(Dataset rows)
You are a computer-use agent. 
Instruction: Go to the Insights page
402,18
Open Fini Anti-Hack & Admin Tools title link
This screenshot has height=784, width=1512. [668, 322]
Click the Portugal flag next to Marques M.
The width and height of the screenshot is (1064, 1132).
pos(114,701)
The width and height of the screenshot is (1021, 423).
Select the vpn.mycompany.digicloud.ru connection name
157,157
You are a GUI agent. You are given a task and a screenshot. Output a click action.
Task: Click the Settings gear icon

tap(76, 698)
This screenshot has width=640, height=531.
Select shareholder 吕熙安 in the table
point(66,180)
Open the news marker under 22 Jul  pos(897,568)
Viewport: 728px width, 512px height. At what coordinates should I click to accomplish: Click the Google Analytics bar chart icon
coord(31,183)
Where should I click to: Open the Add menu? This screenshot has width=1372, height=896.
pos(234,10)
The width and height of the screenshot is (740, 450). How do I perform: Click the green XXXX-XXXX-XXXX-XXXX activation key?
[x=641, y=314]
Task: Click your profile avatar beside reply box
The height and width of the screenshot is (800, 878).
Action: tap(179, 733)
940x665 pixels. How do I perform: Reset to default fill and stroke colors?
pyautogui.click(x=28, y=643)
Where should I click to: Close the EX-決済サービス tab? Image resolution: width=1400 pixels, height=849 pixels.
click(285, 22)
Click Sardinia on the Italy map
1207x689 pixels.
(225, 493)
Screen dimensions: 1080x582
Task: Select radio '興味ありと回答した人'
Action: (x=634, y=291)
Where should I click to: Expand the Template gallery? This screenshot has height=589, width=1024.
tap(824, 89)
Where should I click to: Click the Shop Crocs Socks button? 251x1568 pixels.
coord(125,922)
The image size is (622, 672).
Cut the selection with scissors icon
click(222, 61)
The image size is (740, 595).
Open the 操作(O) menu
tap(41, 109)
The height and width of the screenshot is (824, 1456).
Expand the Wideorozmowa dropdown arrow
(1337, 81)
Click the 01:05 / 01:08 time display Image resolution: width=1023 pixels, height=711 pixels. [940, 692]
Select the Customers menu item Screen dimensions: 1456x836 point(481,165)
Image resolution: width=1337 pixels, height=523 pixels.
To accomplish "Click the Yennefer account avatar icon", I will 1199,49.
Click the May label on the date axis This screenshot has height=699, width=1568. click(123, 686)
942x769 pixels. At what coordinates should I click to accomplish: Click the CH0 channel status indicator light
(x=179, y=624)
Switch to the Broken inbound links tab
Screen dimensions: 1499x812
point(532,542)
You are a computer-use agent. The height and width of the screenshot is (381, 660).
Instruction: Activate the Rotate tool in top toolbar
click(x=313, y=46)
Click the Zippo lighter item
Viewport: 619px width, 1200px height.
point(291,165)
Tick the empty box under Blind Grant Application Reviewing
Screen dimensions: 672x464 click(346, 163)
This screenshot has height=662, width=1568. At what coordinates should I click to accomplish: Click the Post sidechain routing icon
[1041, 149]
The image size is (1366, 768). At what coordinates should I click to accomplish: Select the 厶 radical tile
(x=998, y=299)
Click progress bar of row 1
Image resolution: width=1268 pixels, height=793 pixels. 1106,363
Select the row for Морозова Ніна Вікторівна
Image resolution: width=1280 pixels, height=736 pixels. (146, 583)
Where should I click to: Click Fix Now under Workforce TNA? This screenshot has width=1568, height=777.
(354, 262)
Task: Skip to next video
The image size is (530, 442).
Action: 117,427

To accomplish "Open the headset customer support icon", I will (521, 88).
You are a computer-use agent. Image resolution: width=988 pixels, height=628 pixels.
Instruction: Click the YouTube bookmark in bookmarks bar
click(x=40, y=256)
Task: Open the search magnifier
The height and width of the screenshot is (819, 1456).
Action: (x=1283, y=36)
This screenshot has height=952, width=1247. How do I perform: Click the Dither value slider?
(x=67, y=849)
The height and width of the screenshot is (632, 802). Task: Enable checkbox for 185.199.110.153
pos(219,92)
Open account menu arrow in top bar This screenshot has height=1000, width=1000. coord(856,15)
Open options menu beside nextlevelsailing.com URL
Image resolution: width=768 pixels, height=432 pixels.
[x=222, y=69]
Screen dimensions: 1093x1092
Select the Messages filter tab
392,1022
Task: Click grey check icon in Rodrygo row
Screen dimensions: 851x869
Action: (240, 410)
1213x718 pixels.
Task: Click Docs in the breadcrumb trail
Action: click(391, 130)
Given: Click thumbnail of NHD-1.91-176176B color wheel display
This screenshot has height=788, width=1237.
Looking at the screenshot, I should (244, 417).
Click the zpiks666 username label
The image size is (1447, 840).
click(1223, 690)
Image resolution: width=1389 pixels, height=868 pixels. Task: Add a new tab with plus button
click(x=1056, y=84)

> _Task goal_:
Reproduce every line of the material above verbatim, with no changes.

> _Task result_:
You are a computer-use agent. 
Instruction: Go to the Insights page
402,18
Open Fini Anti-Hack & Admin Tools title link
This screenshot has height=784, width=1512. [668, 322]
Click the Portugal flag next to Marques M.
The width and height of the screenshot is (1064, 1132).
pos(114,701)
The width and height of the screenshot is (1021, 423).
Select the vpn.mycompany.digicloud.ru connection name
157,157
You are a GUI agent. You are given a task and a screenshot. Output a click action.
Task: Click the Settings gear icon

tap(76, 698)
This screenshot has width=640, height=531.
Select shareholder 吕熙安 in the table
point(66,180)
Open the news marker under 22 Jul  pos(897,568)
Viewport: 728px width, 512px height. At what coordinates should I click to accomplish: Click the Google Analytics bar chart icon
coord(31,183)
Where should I click to: Open the Add menu? This screenshot has width=1372, height=896.
pos(234,10)
The width and height of the screenshot is (740, 450). How do I perform: Click the green XXXX-XXXX-XXXX-XXXX activation key?
[x=641, y=314]
Task: Click your profile avatar beside reply box
The height and width of the screenshot is (800, 878).
Action: tap(179, 733)
940x665 pixels. How do I perform: Reset to default fill and stroke colors?
pyautogui.click(x=28, y=643)
Where should I click to: Close the EX-決済サービス tab? Image resolution: width=1400 pixels, height=849 pixels.
click(285, 22)
Click Sardinia on the Italy map
1207x689 pixels.
(225, 493)
Screen dimensions: 1080x582
Task: Select radio '興味ありと回答した人'
Action: (x=634, y=291)
Where should I click to: Expand the Template gallery? This screenshot has height=589, width=1024.
tap(824, 89)
Where should I click to: Click the Shop Crocs Socks button? 251x1568 pixels.
coord(125,922)
The image size is (622, 672).
Cut the selection with scissors icon
click(222, 61)
The image size is (740, 595).
Open the 操作(O) menu
tap(41, 109)
The height and width of the screenshot is (824, 1456).
Expand the Wideorozmowa dropdown arrow
(1337, 81)
Click the 01:05 / 01:08 time display Image resolution: width=1023 pixels, height=711 pixels. [940, 692]
Select the Customers menu item Screen dimensions: 1456x836 point(481,165)
Image resolution: width=1337 pixels, height=523 pixels.
To accomplish "Click the Yennefer account avatar icon", I will 1199,49.
Click the May label on the date axis This screenshot has height=699, width=1568. click(123, 686)
942x769 pixels. At what coordinates should I click to accomplish: Click the CH0 channel status indicator light
(x=179, y=624)
Switch to the Broken inbound links tab
Screen dimensions: 1499x812
point(532,542)
You are a computer-use agent. The height and width of the screenshot is (381, 660).
Instruction: Activate the Rotate tool in top toolbar
click(x=313, y=46)
Click the Zippo lighter item
Viewport: 619px width, 1200px height.
point(291,165)
Tick the empty box under Blind Grant Application Reviewing
Screen dimensions: 672x464 click(346, 163)
This screenshot has height=662, width=1568. At what coordinates should I click to accomplish: Click the Post sidechain routing icon
[1041, 149]
The image size is (1366, 768). At what coordinates should I click to accomplish: Select the 厶 radical tile
(x=998, y=299)
Click progress bar of row 1
Image resolution: width=1268 pixels, height=793 pixels. 1106,363
Select the row for Морозова Ніна Вікторівна
Image resolution: width=1280 pixels, height=736 pixels. (146, 583)
Where should I click to: Click Fix Now under Workforce TNA? This screenshot has width=1568, height=777.
(354, 262)
Task: Skip to next video
The image size is (530, 442).
Action: 117,427

To accomplish "Open the headset customer support icon", I will (521, 88).
You are a computer-use agent. Image resolution: width=988 pixels, height=628 pixels.
Instruction: Click the YouTube bookmark in bookmarks bar
click(x=40, y=256)
Task: Open the search magnifier
The height and width of the screenshot is (819, 1456).
Action: (x=1283, y=36)
This screenshot has height=952, width=1247. How do I perform: Click the Dither value slider?
(x=67, y=849)
The height and width of the screenshot is (632, 802). Task: Enable checkbox for 185.199.110.153
pos(219,92)
Open account menu arrow in top bar This screenshot has height=1000, width=1000. coord(856,15)
Open options menu beside nextlevelsailing.com URL
Image resolution: width=768 pixels, height=432 pixels.
[x=222, y=69]
Screen dimensions: 1093x1092
Select the Messages filter tab
392,1022
Task: Click grey check icon in Rodrygo row
Screen dimensions: 851x869
Action: (240, 410)
1213x718 pixels.
Task: Click Docs in the breadcrumb trail
Action: click(391, 130)
Given: Click thumbnail of NHD-1.91-176176B color wheel display
This screenshot has height=788, width=1237.
Looking at the screenshot, I should (244, 417).
Click the zpiks666 username label
The image size is (1447, 840).
click(1223, 690)
Image resolution: width=1389 pixels, height=868 pixels. Task: Add a new tab with plus button
click(x=1056, y=84)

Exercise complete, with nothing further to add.